What to do ▸
Lines in the data below that contain the word "Durán" are to be copied.

##### Data listing #####

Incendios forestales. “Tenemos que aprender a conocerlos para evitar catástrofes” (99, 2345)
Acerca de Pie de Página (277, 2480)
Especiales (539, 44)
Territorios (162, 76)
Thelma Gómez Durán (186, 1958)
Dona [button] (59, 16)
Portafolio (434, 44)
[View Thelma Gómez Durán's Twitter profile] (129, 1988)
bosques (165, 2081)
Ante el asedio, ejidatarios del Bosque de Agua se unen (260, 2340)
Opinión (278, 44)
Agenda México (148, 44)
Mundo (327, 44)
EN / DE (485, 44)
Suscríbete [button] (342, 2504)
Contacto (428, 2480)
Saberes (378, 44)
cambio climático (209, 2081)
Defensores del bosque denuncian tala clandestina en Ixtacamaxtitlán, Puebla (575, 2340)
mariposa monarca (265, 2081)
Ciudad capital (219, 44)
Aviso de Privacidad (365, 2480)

#####

Response box ▸
Thelma Gómez Durán (186, 1958)
[View Thelma Gómez Durán's Twitter profile] (129, 1988)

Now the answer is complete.